*** EXERCISE INPUTS
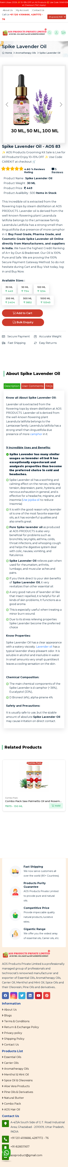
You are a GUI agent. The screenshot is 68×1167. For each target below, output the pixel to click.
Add (57, 805)
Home (8, 52)
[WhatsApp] (6, 1155)
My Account (22, 10)
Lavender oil (44, 646)
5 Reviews (57, 171)
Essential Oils (12, 1057)
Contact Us (38, 10)
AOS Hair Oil (12, 1109)
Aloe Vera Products (17, 1086)
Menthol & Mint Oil (16, 1074)
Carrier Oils (11, 1062)
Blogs (8, 1015)
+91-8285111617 (20, 1146)
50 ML (25, 289)
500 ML (27, 300)
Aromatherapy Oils (26, 52)
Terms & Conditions (16, 1021)
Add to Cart (24, 313)
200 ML (10, 300)
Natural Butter (14, 1097)
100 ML (41, 289)
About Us (8, 10)
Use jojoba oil (31, 499)
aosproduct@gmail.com (26, 1155)
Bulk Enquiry (24, 322)
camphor (36, 434)
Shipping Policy (14, 1038)
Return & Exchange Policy (21, 1027)
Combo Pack (12, 1103)
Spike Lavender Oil (49, 52)
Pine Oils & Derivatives (18, 1092)
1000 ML (45, 300)
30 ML (9, 289)
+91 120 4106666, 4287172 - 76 (30, 1138)
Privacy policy (13, 1033)
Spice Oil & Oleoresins (18, 1080)
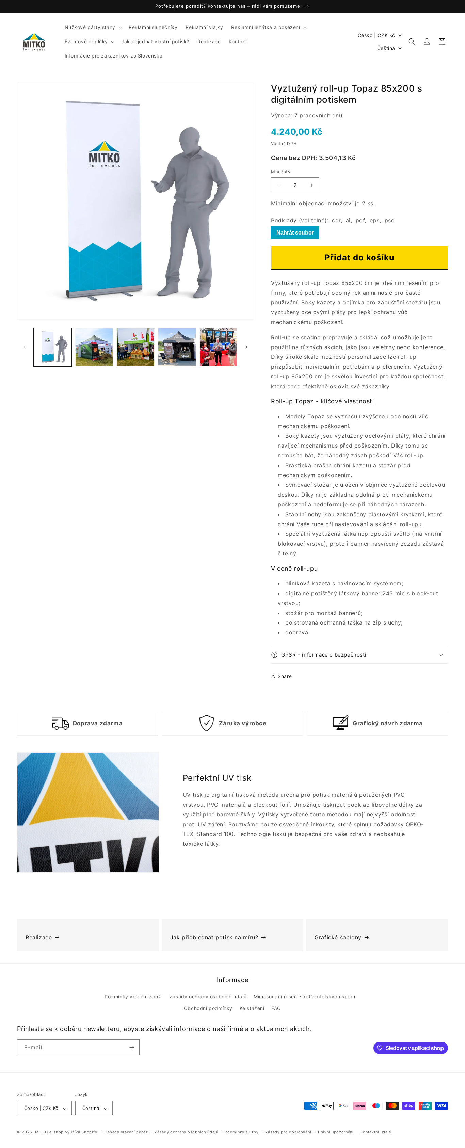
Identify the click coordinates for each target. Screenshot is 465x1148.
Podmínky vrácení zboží (133, 996)
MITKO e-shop (49, 1132)
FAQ (276, 1009)
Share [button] (285, 676)
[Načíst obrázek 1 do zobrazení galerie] (53, 347)
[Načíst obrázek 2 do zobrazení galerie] (94, 347)
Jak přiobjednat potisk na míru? (214, 937)
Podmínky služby (242, 1132)
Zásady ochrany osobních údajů (208, 996)
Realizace (39, 937)
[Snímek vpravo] (246, 347)
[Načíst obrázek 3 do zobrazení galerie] (135, 347)
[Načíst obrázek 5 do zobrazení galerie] (218, 347)
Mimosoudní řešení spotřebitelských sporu (304, 996)
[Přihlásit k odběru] (131, 1047)
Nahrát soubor (295, 233)
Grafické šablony (338, 937)
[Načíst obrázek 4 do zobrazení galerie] (177, 347)
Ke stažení (252, 1009)
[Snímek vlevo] (24, 347)
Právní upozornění (336, 1132)
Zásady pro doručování (288, 1132)
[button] (93, 27)
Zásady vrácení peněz (126, 1132)
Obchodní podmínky (208, 1009)
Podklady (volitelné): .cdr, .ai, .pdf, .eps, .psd (333, 220)
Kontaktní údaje (375, 1132)
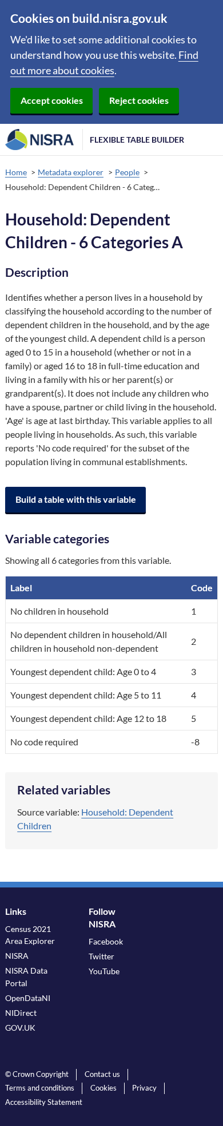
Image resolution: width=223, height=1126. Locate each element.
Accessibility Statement (43, 1102)
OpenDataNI (27, 998)
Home (16, 172)
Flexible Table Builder (137, 139)
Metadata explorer (70, 172)
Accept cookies (52, 100)
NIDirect (21, 1013)
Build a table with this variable (75, 499)
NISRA (17, 955)
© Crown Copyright (37, 1074)
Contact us (102, 1074)
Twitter (101, 956)
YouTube (104, 971)
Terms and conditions (39, 1087)
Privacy (144, 1087)
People (127, 172)
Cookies (103, 1087)
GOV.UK (20, 1027)
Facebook (106, 941)
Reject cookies (139, 100)
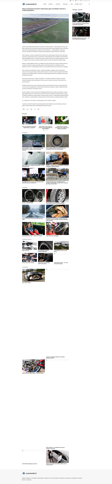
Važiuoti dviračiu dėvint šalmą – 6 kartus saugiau (33, 373)
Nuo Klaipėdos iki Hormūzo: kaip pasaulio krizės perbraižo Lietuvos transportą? (32, 182)
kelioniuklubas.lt (41, 478)
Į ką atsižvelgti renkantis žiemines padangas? (43, 251)
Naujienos (50, 4)
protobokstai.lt (74, 478)
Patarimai (58, 4)
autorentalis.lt (28, 479)
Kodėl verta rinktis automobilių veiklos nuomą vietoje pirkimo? (56, 464)
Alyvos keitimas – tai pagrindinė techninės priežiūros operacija (55, 448)
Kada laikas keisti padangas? (52, 235)
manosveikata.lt (35, 478)
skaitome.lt (47, 478)
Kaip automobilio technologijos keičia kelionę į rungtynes (29, 127)
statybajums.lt (28, 478)
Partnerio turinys (78, 4)
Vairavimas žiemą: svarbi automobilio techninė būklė (32, 219)
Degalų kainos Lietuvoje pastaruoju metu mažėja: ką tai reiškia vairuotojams (62, 127)
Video (71, 4)
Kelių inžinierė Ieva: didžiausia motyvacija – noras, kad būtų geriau (33, 166)
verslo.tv (51, 478)
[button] (43, 130)
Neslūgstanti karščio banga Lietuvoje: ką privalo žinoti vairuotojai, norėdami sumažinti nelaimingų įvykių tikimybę (57, 219)
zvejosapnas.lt (68, 478)
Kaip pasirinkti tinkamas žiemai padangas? (55, 203)
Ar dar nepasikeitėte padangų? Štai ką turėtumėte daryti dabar (80, 24)
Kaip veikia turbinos (26, 282)
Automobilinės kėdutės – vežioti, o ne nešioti (32, 235)
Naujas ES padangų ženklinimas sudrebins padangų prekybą (55, 357)
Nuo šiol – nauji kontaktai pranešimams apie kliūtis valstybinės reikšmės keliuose (57, 166)
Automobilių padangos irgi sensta (29, 463)
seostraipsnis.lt (56, 478)
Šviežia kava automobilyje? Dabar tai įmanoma (44, 263)
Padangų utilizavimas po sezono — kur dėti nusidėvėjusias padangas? (80, 38)
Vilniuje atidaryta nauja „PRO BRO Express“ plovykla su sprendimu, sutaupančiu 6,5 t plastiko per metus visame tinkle (57, 183)
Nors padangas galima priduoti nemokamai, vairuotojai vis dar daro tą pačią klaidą (56, 149)
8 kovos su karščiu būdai (27, 202)
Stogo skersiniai (25, 250)
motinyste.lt (80, 478)
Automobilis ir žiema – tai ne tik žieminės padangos (61, 263)
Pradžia (44, 4)
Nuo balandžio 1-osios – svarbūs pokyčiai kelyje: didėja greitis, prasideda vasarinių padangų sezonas (32, 149)
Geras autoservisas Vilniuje (28, 262)
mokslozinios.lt (62, 478)
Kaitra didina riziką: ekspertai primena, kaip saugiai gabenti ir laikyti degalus (45, 127)
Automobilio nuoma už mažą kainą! (60, 251)
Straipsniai (65, 4)
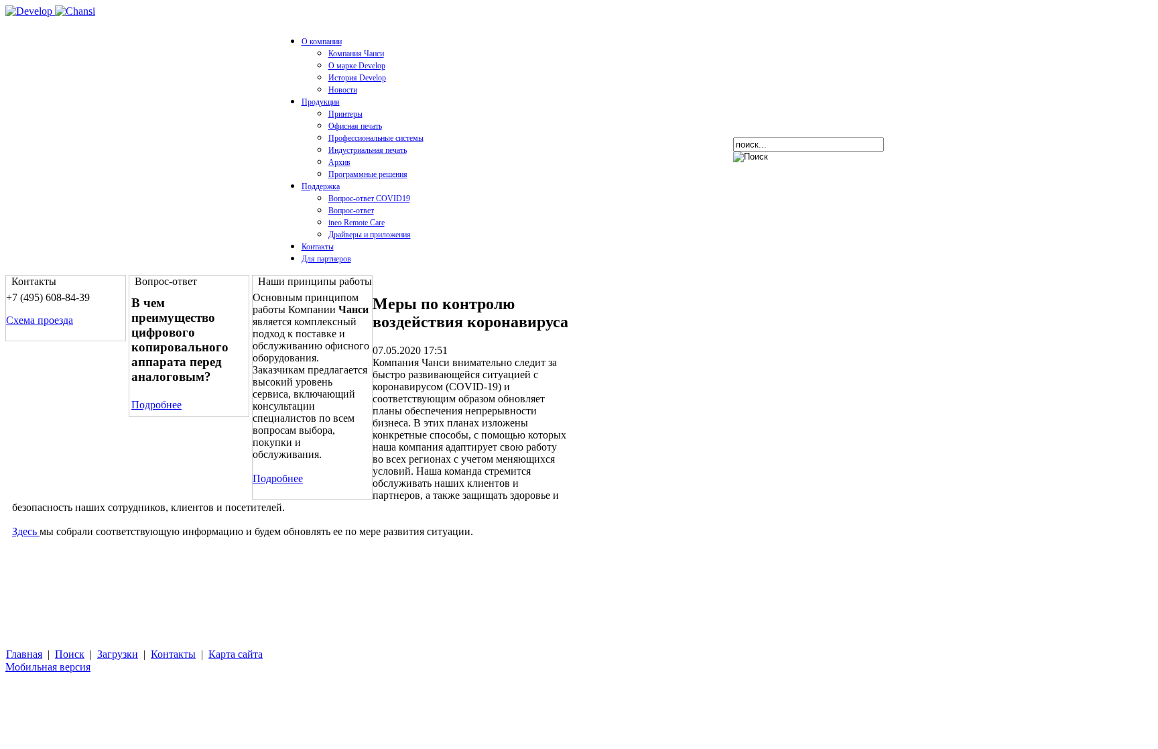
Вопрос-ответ (351, 210)
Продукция (321, 102)
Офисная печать (355, 126)
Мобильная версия (47, 667)
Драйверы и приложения (369, 234)
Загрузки (117, 654)
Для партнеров (326, 259)
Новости (342, 90)
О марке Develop (356, 65)
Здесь (26, 531)
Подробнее (156, 404)
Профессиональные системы (376, 138)
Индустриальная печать (367, 150)
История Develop (357, 77)
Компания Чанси (356, 53)
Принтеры (345, 114)
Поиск (69, 654)
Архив (339, 162)
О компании (322, 41)
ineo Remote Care (356, 222)
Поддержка (321, 186)
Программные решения (367, 174)
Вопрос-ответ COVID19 (369, 198)
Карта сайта (235, 654)
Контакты (318, 246)
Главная (24, 654)
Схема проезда (39, 320)
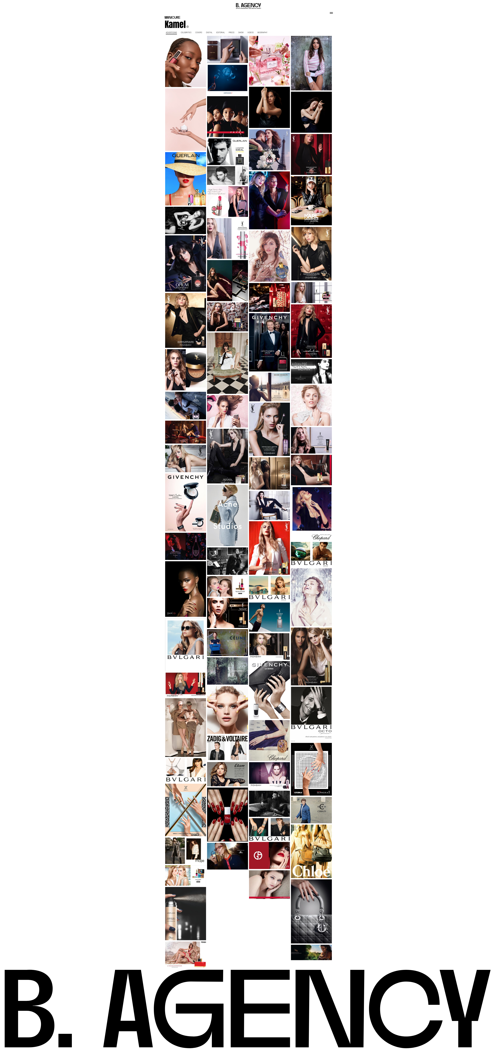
******
■ INSTRUCTIONS TO FOLLOW:
Reproduce every listing above with "Bulk Enquiry" replaced by "Bulk Inquiry" and every other line left unchanged. Leave the pictures out of your answer.

■ EXERCISE ANSWER:
You are a GUI agent. The screenshot is 68×1167. For each target below, output the pixel to click.
Add (57, 805)
Home (8, 52)
[WhatsApp] (6, 1155)
My Account (22, 10)
Lavender oil (44, 646)
5 Reviews (57, 171)
Essential Oils (12, 1057)
Contact Us (38, 10)
AOS Hair Oil (12, 1109)
Aloe Vera Products (17, 1086)
Menthol & Mint Oil (16, 1074)
Carrier Oils (11, 1062)
Blogs (8, 1015)
+91-8285111617 (20, 1146)
50 ML (25, 289)
500 ML (27, 300)
Aromatherapy Oils (26, 52)
Terms & Conditions (16, 1021)
Add to Cart (24, 313)
200 ML (10, 300)
Natural Butter (14, 1097)
100 ML (41, 289)
About Us (8, 10)
Use jojoba oil (31, 499)
aosproduct@gmail.com (26, 1155)
Bulk Inquiry (24, 322)
camphor (36, 434)
Shipping Policy (14, 1038)
Return & Exchange Policy (21, 1027)
Combo Pack (12, 1103)
Spike Lavender Oil (49, 52)
Pine Oils & Derivatives (18, 1092)
1000 ML (45, 300)
30 ML (9, 289)
+91 120 4106666, 4287172 - 76 (30, 1138)
Privacy policy (13, 1033)
Spice Oil & Oleoresins (18, 1080)
Identify the click coordinates for each target. Screenshot is 465x1148.
Podmínky vrácení zboží (133, 996)
MITKO e-shop (49, 1132)
FAQ (276, 1009)
Share [button] (285, 676)
[Načíst obrázek 1 do zobrazení galerie] (53, 347)
[Načíst obrázek 2 do zobrazení galerie] (94, 347)
Jak přiobjednat potisk na míru? (214, 937)
Podmínky služby (242, 1132)
Zásady ochrany osobních údajů (208, 996)
Realizace (39, 937)
[Snímek vpravo] (246, 347)
[Načíst obrázek 3 do zobrazení galerie] (135, 347)
[Načíst obrázek 5 do zobrazení galerie] (218, 347)
Mimosoudní řešení spotřebitelských sporu (304, 996)
[Přihlásit k odběru] (131, 1047)
Nahrát soubor (295, 233)
Grafické šablony (338, 937)
[Načíst obrázek 4 do zobrazení galerie] (177, 347)
Ke stažení (252, 1009)
[Snímek vlevo] (24, 347)
Právní upozornění (336, 1132)
Zásady pro doručování (288, 1132)
[button] (93, 27)
Zásady vrácení peněz (126, 1132)
Obchodní podmínky (208, 1009)
Podklady (volitelné): .cdr, .ai, .pdf, .eps, .psd (333, 220)
Kontaktní údaje (375, 1132)
Image resolution: width=223, height=1126. Locate each element.
Accessibility Statement (43, 1102)
OpenDataNI (27, 998)
Home (16, 172)
Flexible Table Builder (137, 139)
Metadata explorer (70, 172)
Accept cookies (52, 100)
NIDirect (21, 1013)
Build a table with this variable (75, 499)
NISRA (17, 955)
© Crown Copyright (37, 1074)
Contact us (102, 1074)
Twitter (101, 956)
YouTube (104, 971)
Terms and conditions (39, 1087)
Privacy (144, 1087)
People (127, 172)
Cookies (103, 1087)
GOV.UK (20, 1027)
Facebook (106, 941)
Reject cookies (139, 100)
Važiuoti dviračiu dėvint šalmą – 6 kartus saugiau (33, 373)
Nuo Klaipėdos iki Hormūzo: kaip pasaulio krizės perbraižo Lietuvos transportą? (32, 182)
kelioniuklubas.lt (41, 478)
Į ką atsižvelgti renkantis žiemines padangas? (43, 251)
Naujienos (50, 4)
protobokstai.lt (74, 478)
Patarimai (58, 4)
autorentalis.lt (28, 479)
Kodėl verta rinktis automobilių veiklos nuomą vietoje pirkimo? (56, 464)
Alyvos keitimas – tai pagrindinė techninės priežiūros operacija (55, 448)
Kada laikas keisti padangas? (52, 235)
manosveikata.lt (35, 478)
skaitome.lt (47, 478)
Kaip automobilio technologijos keičia kelionę į rungtynes (29, 127)
statybajums.lt (28, 478)
Partnerio turinys (78, 4)
Vairavimas žiemą: svarbi automobilio techninė būklė (32, 219)
Degalų kainos Lietuvoje pastaruoju metu mažėja: ką tai reiškia vairuotojams (62, 127)
Video (71, 4)
Kelių inžinierė Ieva: didžiausia motyvacija – noras, kad būtų geriau (33, 166)
verslo.tv (51, 478)
[button] (43, 130)
Neslūgstanti karščio banga Lietuvoje: ką privalo žinoti vairuotojai, norėdami sumažinti nelaimingų įvykių tikimybę (57, 219)
zvejosapnas.lt (68, 478)
Kaip pasirinkti tinkamas žiemai padangas? (55, 203)
Ar dar nepasikeitėte padangų? Štai ką turėtumėte daryti dabar (80, 24)
Kaip veikia turbinos (26, 282)
Automobilinės kėdutės – vežioti, o ne nešioti (32, 235)
Naujas ES padangų ženklinimas sudrebins padangų prekybą (55, 357)
Nuo šiol – nauji kontaktai pranešimams apie kliūtis valstybinės reikšmės keliuose (57, 166)
Automobilių padangos irgi sensta (29, 463)
seostraipsnis.lt (56, 478)
Šviežia kava automobilyje? Dabar tai įmanoma (44, 263)
Padangų utilizavimas po sezono — kur dėti nusidėvėjusias padangas? (80, 38)
Vilniuje atidaryta nauja „PRO BRO Express“ plovykla su sprendimu, sutaupančiu 6,5 t plastiko per metus visame tinkle (57, 183)
Nors padangas galima priduoti nemokamai, vairuotojai vis dar daro tą pačią klaidą (56, 149)
8 kovos su karščiu būdai (27, 202)
Stogo skersiniai (25, 250)
motinyste.lt (80, 478)
Automobilis ir žiema – tai ne tik žieminės padangos (61, 263)
Pradžia (44, 4)
Nuo balandžio 1-osios – svarbūs pokyčiai kelyje: didėja greitis, prasideda vasarinių padangų sezonas (32, 149)
Geras autoservisas Vilniuje (28, 262)
mokslozinios.lt (62, 478)
Kaitra didina riziką: ekspertai primena, kaip saugiai gabenti ir laikyti degalus (45, 127)
Automobilio nuoma už mažą kainą! (60, 251)
Straipsniai (65, 4)
Вопрос-ответ (351, 210)
Продукция (321, 102)
Офисная печать (355, 126)
Мобильная версия (47, 667)
Драйверы и приложения (369, 234)
Загрузки (117, 654)
Для партнеров (326, 259)
Новости (342, 90)
О марке Develop (356, 65)
Здесь (26, 531)
Подробнее (156, 404)
Профессиональные системы (376, 138)
Индустриальная печать (367, 150)
История Develop (357, 77)
Компания Чанси (356, 53)
Принтеры (345, 114)
Поиск (69, 654)
Архив (339, 162)
О компании (322, 41)
ineo Remote Care (356, 222)
Поддержка (321, 186)
Программные решения (367, 174)
Вопрос-ответ COVID19 (369, 198)
Карта сайта (235, 654)
Контакты (318, 246)
Главная (24, 654)
Схема проезда (39, 320)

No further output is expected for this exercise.